**Проверьте понимание**.
1. Перескажите, пожалуйста, кратко или в виде списка абзац отрывка, который начинается словами «Другой, не менее авторитетный критик». Сохраните его основные факты.
2. Чьи стихи, по словам Д. Тальникова в отрывке, читают юноши на собрании кружка «Зеленой лампы»?

**Отрывок для чтения**.
_ _ _ _ _

Другой, не менее авторитетный критик отмечает этот эпизод как один из лучших в спектакле. «Помню солнечные пятна на балюстрадах лестниц, вышитый дорожный мешок Чацкого, красочный набор разноцветных тряпок, которые раскладывает Лиза, отмечаю ряд интересных мизансцен — например, первая встреча Чацкого за утренним завтраком — с Софьей, переодевающейся за дверью…» (Юрий Соболев).
Продолжаю сравнивать рецензии:
«Чацкий наивно и как-то особенно нелепо (ибо это художественно неоправданно) выведен в собрании кружка «Зеленой лампы», где пылко риторические юноши читают по бумажке ни к селу ни к городу гражданские стихи Пушкина и Рылеева» (Д. Тальников).
Юрий Соболев в вышеупомянутой рецензии отмечает «декламирование стихов Рылеева» как интересную режиссерскую находку.

_ _ _ _ _

**Записи**.
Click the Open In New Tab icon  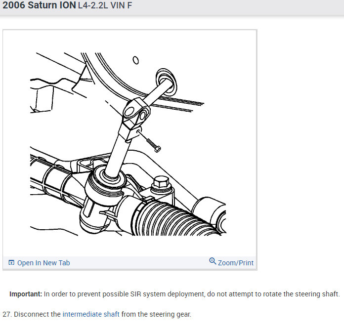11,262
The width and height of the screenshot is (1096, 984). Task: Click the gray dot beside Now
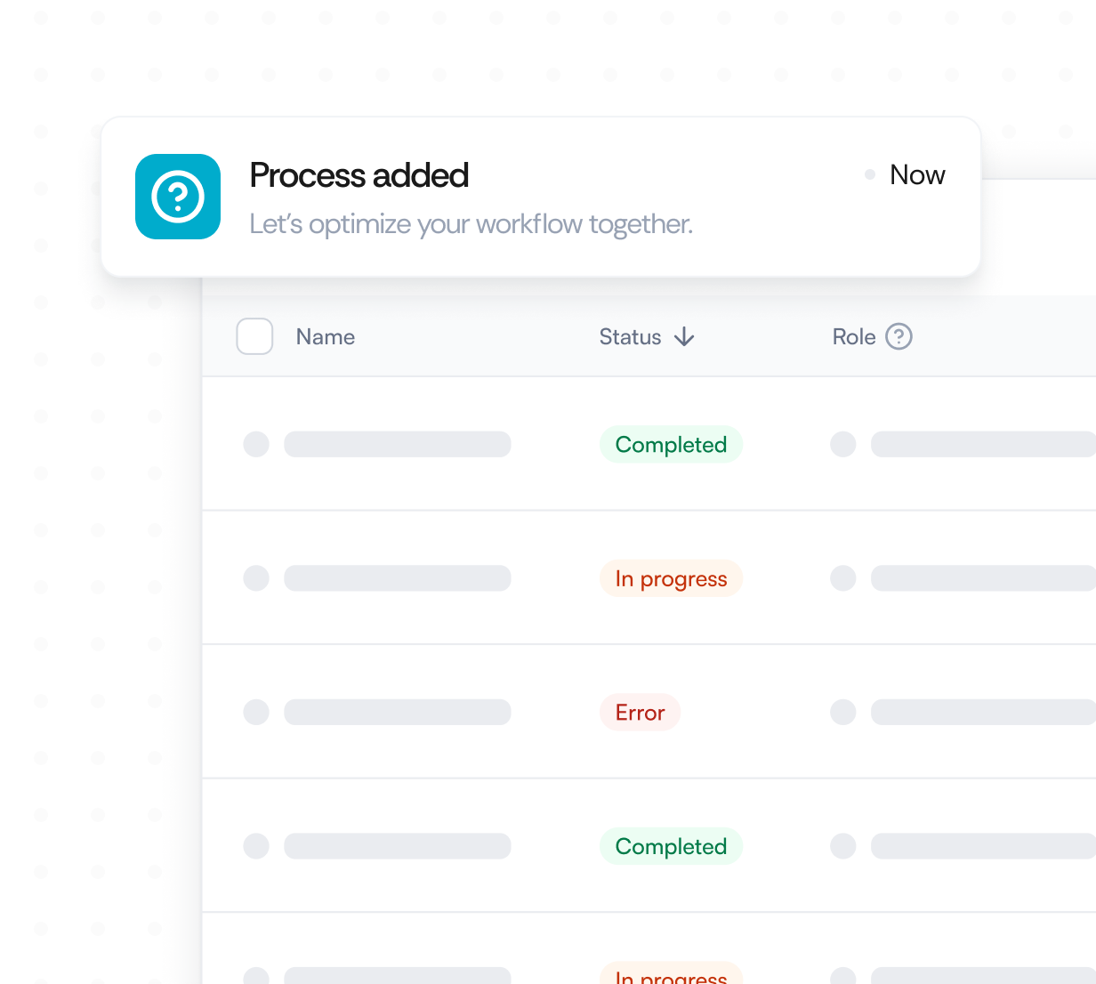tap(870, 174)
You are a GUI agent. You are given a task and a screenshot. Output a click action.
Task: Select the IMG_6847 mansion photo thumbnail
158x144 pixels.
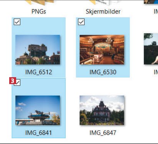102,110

_ _ _ _ _

**Решения по заданиям**.
1.
- Юрий Соболев считает этот эпизод одним из лучших в спектакле.
- Ему запомнились солнечные пятна на балюстрадах лестниц, вышитый дорожный мешок Чацкого и разноцветные тряпки, которые раскладывает Лиза.
- Он отмечает ряд интересных мизансцен, например первую встречу Чацкого с Софьей за утренним завтраком, когда она переодевается за дверью.

2. Гражданские стихи Пушкина и Рылеева.